[Date Prev][Date Next] [Thread Prev][Thread Next] [Date Index] [Thread Index]

Re: limits for package name and version (MBF alert: ... .deb filenames)



Henrique de Moraes Holschuh <hmh <at> debian.org> writes:
> On Tue, 26 Apr 2011, Adam Borowski wrote:
> > Telling someone "the bug is in a version I pulled from the VCS but didn't
> > bother noting down which version it was" is not very useful.
> 
> Now you're being silly.
> 
> All you need is the proper date and time to use as a version (for
> ordering), and a proper debian/changelog entry:
> 
>   * New upstream source (git://blah, commit "blah: did something",
>     [#12030a47ebafdcd]).
> 
> I.e. the best current practice.  How surprising.  Now you either tell

Using date and time as a version is not current best practice. You'll still need
the upstream version part too to sort correctly relative to released versions.
So you'll have the latest upstream version tag, followed by a long timestamp.
That's no shorter than typical 'git describe' output, just a lot less functional.

> upstream when you checked out his tree (and he can locate the commit by
> date/time), or look the hash in debian/changelog and tell him that, and
> he might be able to locate the commit even on rebased trees.

It's naive to think that identifying revisions by timestamp would be that simple
when dealing with distributed revision control systems. There are at least 3
different timestamp types that are relevant to git:

1) The closest analogue to traditional "svn2005...." versions would be the time
when the commit appeared in a certain branch on a canonical central server.
However, information about when the commits were pushed to a particular server
is not stored in the repository history. Thus this form cannot be used for DVCS.

2) The author timestamps stored in commits are the timestamps most prominently
displayed by various tools. However they're not ordered as those timestamps can
come from commits cherry-picked in arbitrary order.
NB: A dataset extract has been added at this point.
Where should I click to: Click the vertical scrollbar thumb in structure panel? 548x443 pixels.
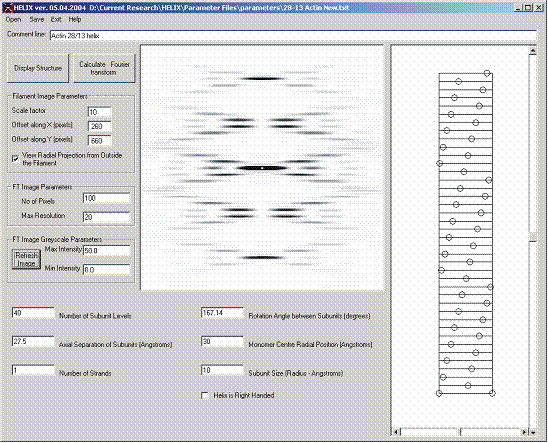pos(533,237)
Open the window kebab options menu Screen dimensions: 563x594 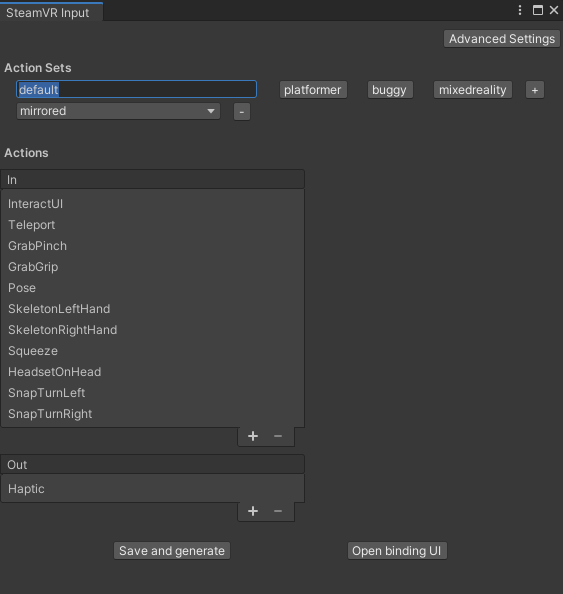coord(520,10)

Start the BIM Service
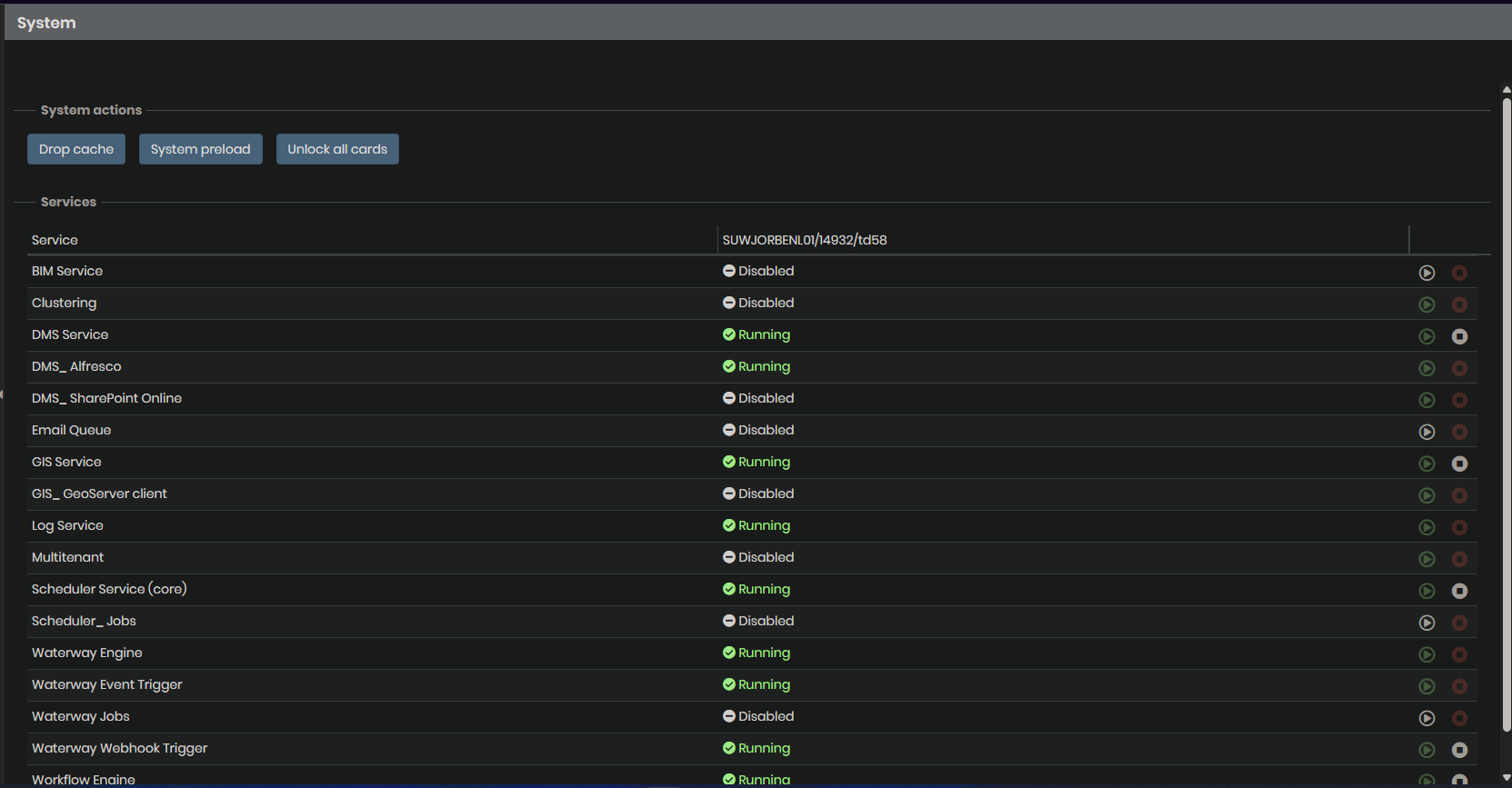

3) The stored committer timestamps are the most realistic alternative, but still
not a good one. If there is only a single relevant "master" branch from which
packaged versions will be taken, history of that branch is never modified, and
everyone creating commits sets the timestamps accurately, then in that case they
will be ordered. But they don't match the time when the changes were publicly
visible, and even less when they were available in that particular master
branch. Also one-second accuracy in version timestamps would not be enough to
identify a particular revision. Cherry-picking, rebasing or applying a series of
mailed patches can create a long run of closely spaced committer timestamps very
rapidly (and rebasing here can be before the changes are first made public, so
would occur in projects that do not modify public history).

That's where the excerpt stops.